━━━ PAGE EXTRACT
First Place Solution in Spring 2023 Simulation Racing Series
Written by Aaron Xie, this paper describes his team’s experience and thought process for their first place solution in the Spring 2023 Simulation Racing Series Competition with teammate Tristan Needham.
The code for the solution can be found here: https://github.com/vanconywhale/ROARSpring2023
A video of the solution doing a full runthrough of the map (without shortcuts) can be found below.
Table of Contents
Introduction
In the ROAR Spring 2023 simulation competition, an updated version of the Berkeley major map was used. It now contained invisible barriers that prevented the vehicle from leaving the paved track, and some parts (including the “sudden jump in the road” mentioned in my previous report) appear to have been smoothed out to create a more comfortable driving experience. For this competition, I decided to build off of my previous solution, modifying the agent to fit the new map’s parameters and finetuning its controller.
Strategy
The Berkeley major map contains two distinct regions: downtown Berkeley and the hills above Berkeley. Downtown mostly contains straightaways and sharp 90 degree turns, while the hills contain more winded roads that climb up and down. Thus, I decided to create two separate throttle controllers for the two regions. In the first region, the controller would account for sharp turns, and in the second region, the controller would account for sharp turns and wide turns that still require the vehicle to slow down in order to pass the route safely.
━━━━━━
━━━ DATA ENTRIES
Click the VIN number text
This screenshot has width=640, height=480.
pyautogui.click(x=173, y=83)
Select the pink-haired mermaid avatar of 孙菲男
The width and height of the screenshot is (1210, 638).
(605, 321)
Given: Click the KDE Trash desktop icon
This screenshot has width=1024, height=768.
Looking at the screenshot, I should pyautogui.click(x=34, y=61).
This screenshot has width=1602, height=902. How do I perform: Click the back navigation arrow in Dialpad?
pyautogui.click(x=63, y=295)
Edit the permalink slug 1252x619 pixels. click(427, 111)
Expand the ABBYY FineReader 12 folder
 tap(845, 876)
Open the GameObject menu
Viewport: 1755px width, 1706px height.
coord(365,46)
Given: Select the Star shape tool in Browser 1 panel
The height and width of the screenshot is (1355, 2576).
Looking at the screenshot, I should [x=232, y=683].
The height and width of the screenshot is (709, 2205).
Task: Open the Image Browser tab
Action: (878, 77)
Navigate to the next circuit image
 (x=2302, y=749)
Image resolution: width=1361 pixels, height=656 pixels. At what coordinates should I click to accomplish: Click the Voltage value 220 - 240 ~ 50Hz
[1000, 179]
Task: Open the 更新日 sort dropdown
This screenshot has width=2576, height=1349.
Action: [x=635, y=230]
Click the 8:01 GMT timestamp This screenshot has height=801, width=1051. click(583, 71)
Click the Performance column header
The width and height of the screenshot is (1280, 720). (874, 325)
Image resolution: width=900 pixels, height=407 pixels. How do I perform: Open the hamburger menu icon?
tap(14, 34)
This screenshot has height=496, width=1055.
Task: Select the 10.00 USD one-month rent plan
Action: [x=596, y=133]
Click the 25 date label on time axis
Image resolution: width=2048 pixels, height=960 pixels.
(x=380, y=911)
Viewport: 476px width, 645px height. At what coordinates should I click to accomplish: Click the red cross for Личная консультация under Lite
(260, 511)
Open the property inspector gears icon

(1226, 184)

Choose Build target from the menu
━━━━━━
§ WRITTEN TASKS:
1. Translate this sentence from the racing competition write-up into Spanish: "Thus, I decided to create two separate throttle controllers for the two regions."
2. Write a continuation of the racing competition write-up, picking up after its last sentence.
These records were drawn from a different source than the text.

§ PER-TASK OUTPUTS:
1. Por lo tanto, decidí crear dos controladores de aceleración separados para las dos regiones.

2.
Design
For the downtown region (region 1), the controller is designed to drive at full throttle when it is
safe to do so. Otherwise, it will brake:
if self.region == 1
if sharp_error < 0.68 or current_speed <= 90:
throttle = 1
brake = 90
else:
throttle = -1
brake = 1
Two factors determine the safety of the car. “sharp_error” measures the latitudinal error between
the car and a far lookahead waypoint. If the error is too high, it indicates that there is a sharp turn ahead. If the car is also under a certain speed (90 in this case), it is also slow enough to full throttle as well regardless of the shape of the track.
For the hills region (region 2), more constraints on the throttle controller are added to provide
the car a speedy but also safe drive:
elif sharp_error >= 0.67 and current_speed > 70:
throttle = 0
brake = 0.4
elif wide_error > 0.09 and current_speed > 92: # wide turn
throttle = max(0, 1 - 6*pow(wide_error + current_speed*0.003, 6))
brake = 0
else:
throttle = 1
brake = 0
The first condition, similar to the controller in region 1, accounts for sharp, narrow turns that occasionally do occur in the hills. The second condition variably reduces the throttle using a power function based on the car’s latitudinal lookahead error and its current speed.
Manual transmission was also used to maximize speed. This formula from Daniel Chuang’s previous winning (and open-sourced!) solution was employed to set the gear:
gear = max(1, (int)((current_speed - 2*pitch) / 60))
Testing
The specific values for the error and speed limits in the throttle controllers above were optimized from manually test-running the agent through the respective regions. In the hills region (region 2), there were some rare unusual turns that the throttle controller couldn’t account for, resulting in the car crashing. To resolve these extraordinary spots, a waypoint was recorded for each one of these spots. Once the vehicle was close enough to the spot, the controller would force the car to brake for a very small amount of time, slowing it down enough to make the turn safely:
waypoint = self.waypoint_queue_brake[0] # 5012 is weird bump spot
dist = self.agent.vehicle.transform.location.distance(waypoint.location)
if dist <= 5:
self.brake_counter = 1
# print(self.waypoint_queue_brake[0])
self.waypoint_queue_brake.pop(0)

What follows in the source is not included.